Ultima chiamata per amare Jean-Luc Godard. Firmato: angolo cinefilia statunitense, Richard Linklater. Nouvelle Vague è il più devoto, divertente e sincero scavalcamento di campo – non il controcampo, attenti mi raccomando – possibile di Fino all’ultimo respiro (1960), il lungometraggio d’esordio del critico e regista francese, caposaldo rivoluzionario dell’infrazione delle regole cinematografiche tradizionali, sia stilistiche sia narrative, nella storia del cinema mondiale. In pratica Nouvelle Vague è guardare, spesso frontalmente, Godard (e l’operatore Raoul Coutard, novello Gregg Toland di Orson Welles) mentre filma Jean-Paul Belmondo e Jean Seberg per i boulevard di Parigi.

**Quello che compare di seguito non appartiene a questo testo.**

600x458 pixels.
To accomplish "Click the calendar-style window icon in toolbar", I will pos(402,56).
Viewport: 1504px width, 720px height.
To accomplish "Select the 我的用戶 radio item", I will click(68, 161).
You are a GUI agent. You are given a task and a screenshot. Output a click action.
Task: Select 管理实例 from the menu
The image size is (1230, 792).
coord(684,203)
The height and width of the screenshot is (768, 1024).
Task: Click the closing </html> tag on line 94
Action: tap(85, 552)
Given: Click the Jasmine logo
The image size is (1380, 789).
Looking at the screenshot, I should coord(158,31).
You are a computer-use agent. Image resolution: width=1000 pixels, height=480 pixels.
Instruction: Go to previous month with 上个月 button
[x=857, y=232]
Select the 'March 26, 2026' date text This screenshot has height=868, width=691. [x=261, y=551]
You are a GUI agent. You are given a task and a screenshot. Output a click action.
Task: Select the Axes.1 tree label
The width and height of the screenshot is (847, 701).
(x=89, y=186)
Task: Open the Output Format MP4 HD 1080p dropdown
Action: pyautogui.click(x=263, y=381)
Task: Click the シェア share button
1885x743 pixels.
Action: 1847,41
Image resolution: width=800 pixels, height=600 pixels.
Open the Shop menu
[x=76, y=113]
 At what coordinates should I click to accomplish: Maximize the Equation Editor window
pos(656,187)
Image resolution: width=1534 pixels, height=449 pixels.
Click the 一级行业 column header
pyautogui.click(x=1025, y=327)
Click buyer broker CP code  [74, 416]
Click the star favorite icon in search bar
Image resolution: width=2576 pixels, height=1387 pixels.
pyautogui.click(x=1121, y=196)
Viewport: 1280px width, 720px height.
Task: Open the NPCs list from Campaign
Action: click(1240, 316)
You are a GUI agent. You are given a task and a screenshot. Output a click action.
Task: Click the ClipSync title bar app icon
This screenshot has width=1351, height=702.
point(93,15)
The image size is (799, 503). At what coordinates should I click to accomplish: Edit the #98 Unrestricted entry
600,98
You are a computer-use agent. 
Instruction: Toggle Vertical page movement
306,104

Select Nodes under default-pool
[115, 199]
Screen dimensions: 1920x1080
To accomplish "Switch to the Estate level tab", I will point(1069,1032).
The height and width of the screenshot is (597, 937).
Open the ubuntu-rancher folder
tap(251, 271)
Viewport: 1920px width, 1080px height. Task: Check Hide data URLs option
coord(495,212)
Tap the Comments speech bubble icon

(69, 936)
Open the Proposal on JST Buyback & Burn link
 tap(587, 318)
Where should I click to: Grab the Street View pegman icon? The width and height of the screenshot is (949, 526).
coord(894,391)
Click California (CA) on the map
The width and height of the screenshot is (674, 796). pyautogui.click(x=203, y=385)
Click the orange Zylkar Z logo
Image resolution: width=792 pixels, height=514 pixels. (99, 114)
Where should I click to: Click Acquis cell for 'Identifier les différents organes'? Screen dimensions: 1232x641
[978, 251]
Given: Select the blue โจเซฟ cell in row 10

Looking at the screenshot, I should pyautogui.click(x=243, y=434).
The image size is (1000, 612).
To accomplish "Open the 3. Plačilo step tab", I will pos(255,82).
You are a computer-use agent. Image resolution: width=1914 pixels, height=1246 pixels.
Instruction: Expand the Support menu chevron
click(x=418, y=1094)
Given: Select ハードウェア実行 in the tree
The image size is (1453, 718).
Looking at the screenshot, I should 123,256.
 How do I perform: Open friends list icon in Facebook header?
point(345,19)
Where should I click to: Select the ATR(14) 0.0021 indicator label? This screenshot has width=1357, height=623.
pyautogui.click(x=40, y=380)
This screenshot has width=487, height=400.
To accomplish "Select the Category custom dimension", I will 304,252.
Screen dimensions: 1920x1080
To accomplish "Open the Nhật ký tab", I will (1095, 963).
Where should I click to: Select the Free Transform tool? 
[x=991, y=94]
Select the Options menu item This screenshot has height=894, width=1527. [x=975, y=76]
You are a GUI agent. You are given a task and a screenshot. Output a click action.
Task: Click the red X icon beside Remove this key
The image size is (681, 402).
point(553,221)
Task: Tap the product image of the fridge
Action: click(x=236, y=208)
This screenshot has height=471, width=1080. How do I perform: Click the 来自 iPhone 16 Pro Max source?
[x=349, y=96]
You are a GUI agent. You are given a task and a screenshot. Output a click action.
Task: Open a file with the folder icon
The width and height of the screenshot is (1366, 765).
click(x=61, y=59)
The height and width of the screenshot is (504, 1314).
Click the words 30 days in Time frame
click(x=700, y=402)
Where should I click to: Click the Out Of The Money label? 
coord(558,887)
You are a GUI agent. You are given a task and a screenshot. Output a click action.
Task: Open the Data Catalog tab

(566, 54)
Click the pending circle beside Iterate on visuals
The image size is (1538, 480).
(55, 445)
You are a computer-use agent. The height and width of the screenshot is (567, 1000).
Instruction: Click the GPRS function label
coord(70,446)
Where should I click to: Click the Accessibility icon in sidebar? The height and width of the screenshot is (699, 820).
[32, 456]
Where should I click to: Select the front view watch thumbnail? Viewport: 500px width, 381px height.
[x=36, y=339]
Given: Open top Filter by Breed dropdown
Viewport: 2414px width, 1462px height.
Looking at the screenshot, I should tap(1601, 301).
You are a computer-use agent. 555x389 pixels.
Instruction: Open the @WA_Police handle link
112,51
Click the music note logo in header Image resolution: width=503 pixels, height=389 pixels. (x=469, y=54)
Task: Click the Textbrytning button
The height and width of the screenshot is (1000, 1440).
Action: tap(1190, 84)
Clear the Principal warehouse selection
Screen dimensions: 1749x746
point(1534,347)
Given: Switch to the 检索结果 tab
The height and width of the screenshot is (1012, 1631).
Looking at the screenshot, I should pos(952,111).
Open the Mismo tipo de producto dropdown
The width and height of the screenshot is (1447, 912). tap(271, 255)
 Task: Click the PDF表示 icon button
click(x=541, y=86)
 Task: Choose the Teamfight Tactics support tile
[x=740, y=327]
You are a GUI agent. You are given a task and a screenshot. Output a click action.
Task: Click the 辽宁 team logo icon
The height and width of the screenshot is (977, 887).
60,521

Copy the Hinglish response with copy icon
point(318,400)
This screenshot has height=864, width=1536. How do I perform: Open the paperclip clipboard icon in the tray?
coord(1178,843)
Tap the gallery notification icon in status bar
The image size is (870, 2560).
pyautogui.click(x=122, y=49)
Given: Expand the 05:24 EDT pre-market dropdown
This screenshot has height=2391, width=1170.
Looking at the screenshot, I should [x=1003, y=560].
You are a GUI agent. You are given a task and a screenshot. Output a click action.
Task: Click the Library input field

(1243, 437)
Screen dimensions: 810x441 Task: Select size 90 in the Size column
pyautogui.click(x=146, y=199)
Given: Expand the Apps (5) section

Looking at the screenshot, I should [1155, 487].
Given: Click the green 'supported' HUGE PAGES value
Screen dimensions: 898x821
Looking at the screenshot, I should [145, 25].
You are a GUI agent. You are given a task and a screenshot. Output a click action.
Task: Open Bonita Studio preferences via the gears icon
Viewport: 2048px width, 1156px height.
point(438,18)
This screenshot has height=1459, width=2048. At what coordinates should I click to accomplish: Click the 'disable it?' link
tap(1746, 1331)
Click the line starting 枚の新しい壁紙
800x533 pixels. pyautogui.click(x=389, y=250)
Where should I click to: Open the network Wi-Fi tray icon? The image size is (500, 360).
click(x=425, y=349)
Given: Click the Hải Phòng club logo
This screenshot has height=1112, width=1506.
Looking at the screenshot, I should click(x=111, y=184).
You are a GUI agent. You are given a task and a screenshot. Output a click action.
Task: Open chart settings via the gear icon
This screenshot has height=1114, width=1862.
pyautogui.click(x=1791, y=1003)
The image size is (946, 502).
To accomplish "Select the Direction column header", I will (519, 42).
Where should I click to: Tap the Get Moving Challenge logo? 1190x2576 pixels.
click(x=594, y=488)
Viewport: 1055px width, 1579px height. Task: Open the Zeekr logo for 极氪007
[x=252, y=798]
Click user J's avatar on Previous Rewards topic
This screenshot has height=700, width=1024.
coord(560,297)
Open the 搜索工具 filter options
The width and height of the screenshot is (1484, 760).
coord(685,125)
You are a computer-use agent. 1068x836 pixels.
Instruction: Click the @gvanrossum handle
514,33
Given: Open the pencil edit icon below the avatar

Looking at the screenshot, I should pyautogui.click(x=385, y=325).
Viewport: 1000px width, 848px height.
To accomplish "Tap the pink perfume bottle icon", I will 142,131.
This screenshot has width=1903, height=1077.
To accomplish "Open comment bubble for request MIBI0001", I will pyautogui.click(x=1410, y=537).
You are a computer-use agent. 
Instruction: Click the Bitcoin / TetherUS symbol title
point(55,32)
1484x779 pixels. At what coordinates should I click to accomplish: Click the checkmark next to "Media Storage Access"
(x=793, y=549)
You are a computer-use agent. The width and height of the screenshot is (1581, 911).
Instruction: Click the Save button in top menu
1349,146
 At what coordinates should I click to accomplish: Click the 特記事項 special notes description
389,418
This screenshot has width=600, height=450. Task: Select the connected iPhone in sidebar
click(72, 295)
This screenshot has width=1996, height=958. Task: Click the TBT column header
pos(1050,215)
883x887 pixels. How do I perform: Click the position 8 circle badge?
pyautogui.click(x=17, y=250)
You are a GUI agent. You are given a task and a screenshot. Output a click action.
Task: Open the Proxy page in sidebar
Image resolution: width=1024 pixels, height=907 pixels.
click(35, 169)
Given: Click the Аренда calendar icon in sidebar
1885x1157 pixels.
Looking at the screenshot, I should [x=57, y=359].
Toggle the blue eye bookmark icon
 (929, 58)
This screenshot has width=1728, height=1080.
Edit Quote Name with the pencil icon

“Cosa state girando?”, chiede un passante in mezzo al traffico. “Un documentario su Jean Seberg e Jean-Paul Belmondo che recitano in un film”, risponde il regista. Il tutto scavalcando con la macchina da presa di 180 gradi quello che abbiamo ammirato per decenni, per capire cosa significasse sovvertire e rompere le regole formali e produttive nel fare un film. “New York Herald Tribune”, certo. Ma anche: “Per fare cinema bastano una ragazza e una pistola”.
Nouvelle Vague di Linklater è un giocoso e forbito bignami di tutto il citazionismo godardiano, espresso da Godard stesso (Guillaume Marbeck) su appunti, fogliettini, dichiarazioni a un’infastidita star come la Seberg (perfetta Zoey Deutch) e a un complice e arguto Belmondo (Aubry Dullin, con mento e dentatura giusti).